Exercise task 1 |
Rewrite the paragraph of the passage beginning "Smith makes three specific arguments" as a short bulleted list that keeps its main facts.
Exercise task 2 |
Decide whether each statement agrees with the passage, and support each yes or no with the deciding words of the passage: (a) Smith signed both of the written warnings McLane gave him. (b) The policy in Evenson stated the exact number of tardy instances that would lead to discharge. (c) Smith testified that he did not realize the attendance policy was strict.

═══ Passage

Smith makes three specific arguments why his conduct should not be deemed misconduct. First, he contends that the McLane attendance policy is unreasonable because it is unduly complicated. But Smith testified that he "knew it was a strict policy" and that he knew that he could not "miss too many days." Also, Smith signed both of the written warnings issued by McLane, thus indicating that he understood that he could be terminated for his tenth violation. The situation Smith faced was easier to understand than the situation in Evenson, in which the policy provided only that "excessive or unwarranted" tardiness " could result in a verbal warning, a written warning, suspension without pay, or discharge." 344 N.W.2d at 881 (emphasis added). In contrast, the McLane policy gave Smith advance notice of the number of off-schedule violations that would result in termination, and the final warning informed him that he would be terminated upon his next instance of being tardy.

══════
═══ Records

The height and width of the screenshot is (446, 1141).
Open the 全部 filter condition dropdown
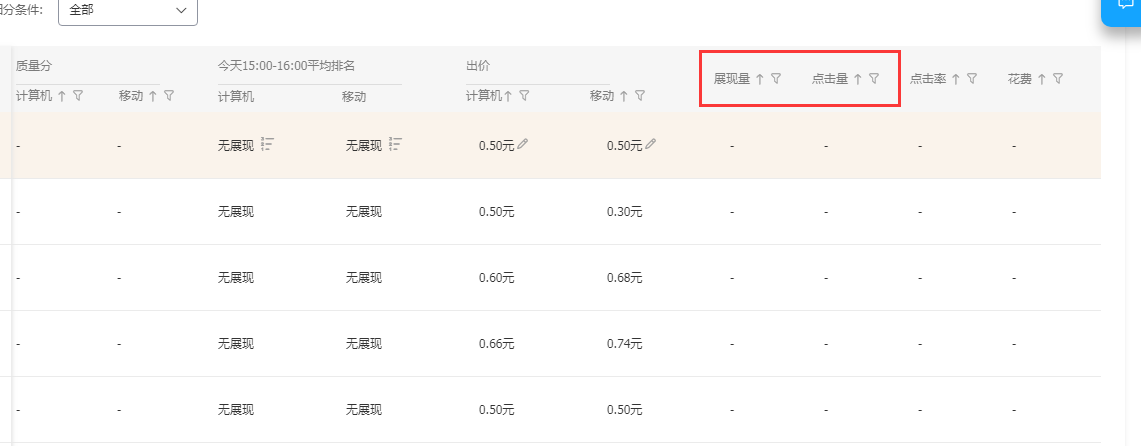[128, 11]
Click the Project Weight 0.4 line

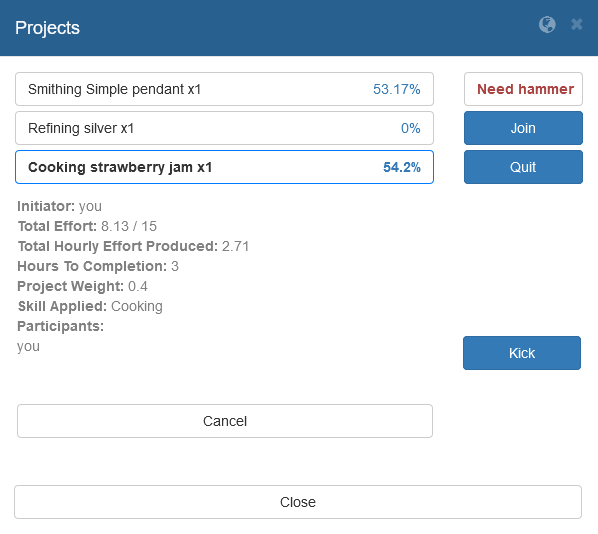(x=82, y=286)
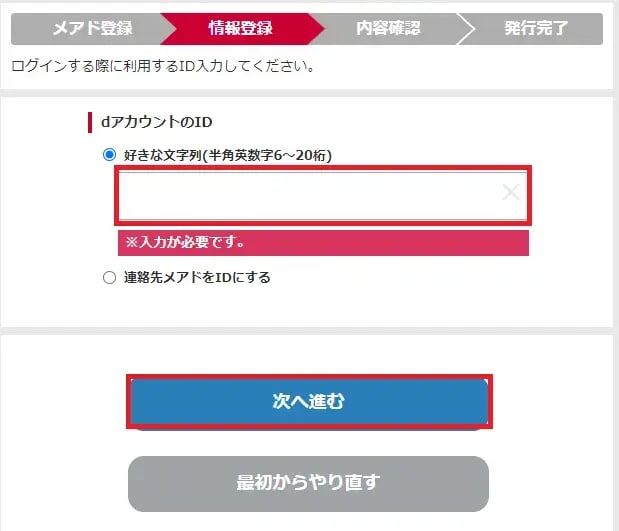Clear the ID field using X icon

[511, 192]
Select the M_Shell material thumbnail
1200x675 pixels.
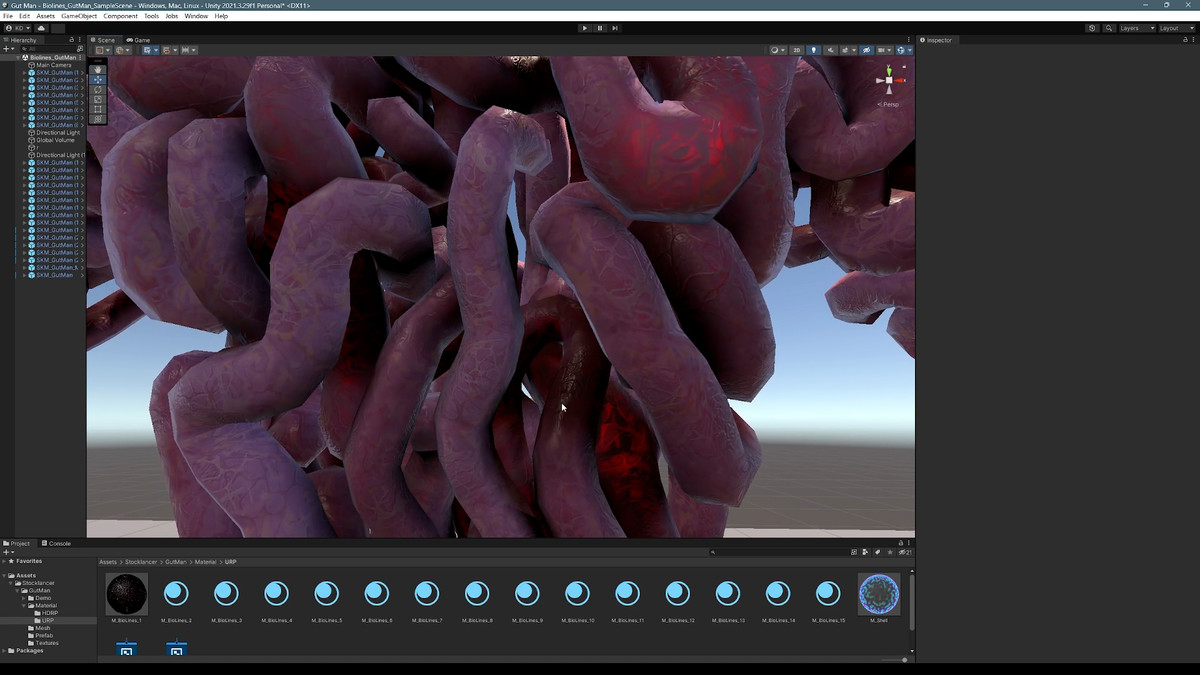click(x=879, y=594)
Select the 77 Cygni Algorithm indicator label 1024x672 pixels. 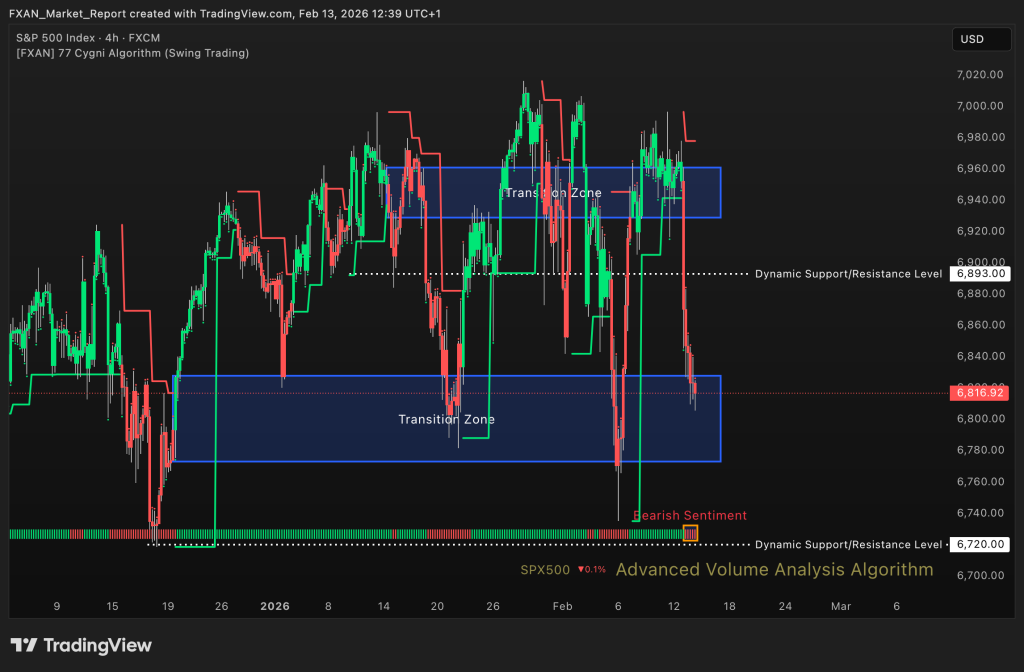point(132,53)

══════

Output 1 |
- Smith argues that the McLane attendance policy is unreasonable because it is unduly complicated.
- He testified that he "knew it was a strict policy" and that he could not "miss too many days."
- He signed both written warnings from McLane, which shows he understood that his tenth violation could lead to termination.
- His situation was easier to understand than the one in Evenson. There the policy said only that "excessive or unwarranted" tardiness could lead to a verbal warning, a written warning, suspension without pay, or discharge.
- The McLane policy told Smith in advance how many off-schedule violations would result in termination.
- His final warning said he would be terminated the next time he was tardy.

Output 2 |
(a) Yes: "Smith signed both of the written warnings issued by McLane."
(b) No: "the policy provided only that "excessive or unwarranted" tardiness " could result in a verbal warning, a written warning, suspension without pay, or discharge.""
(c) No: "Smith testified that he "knew it was a strict policy"."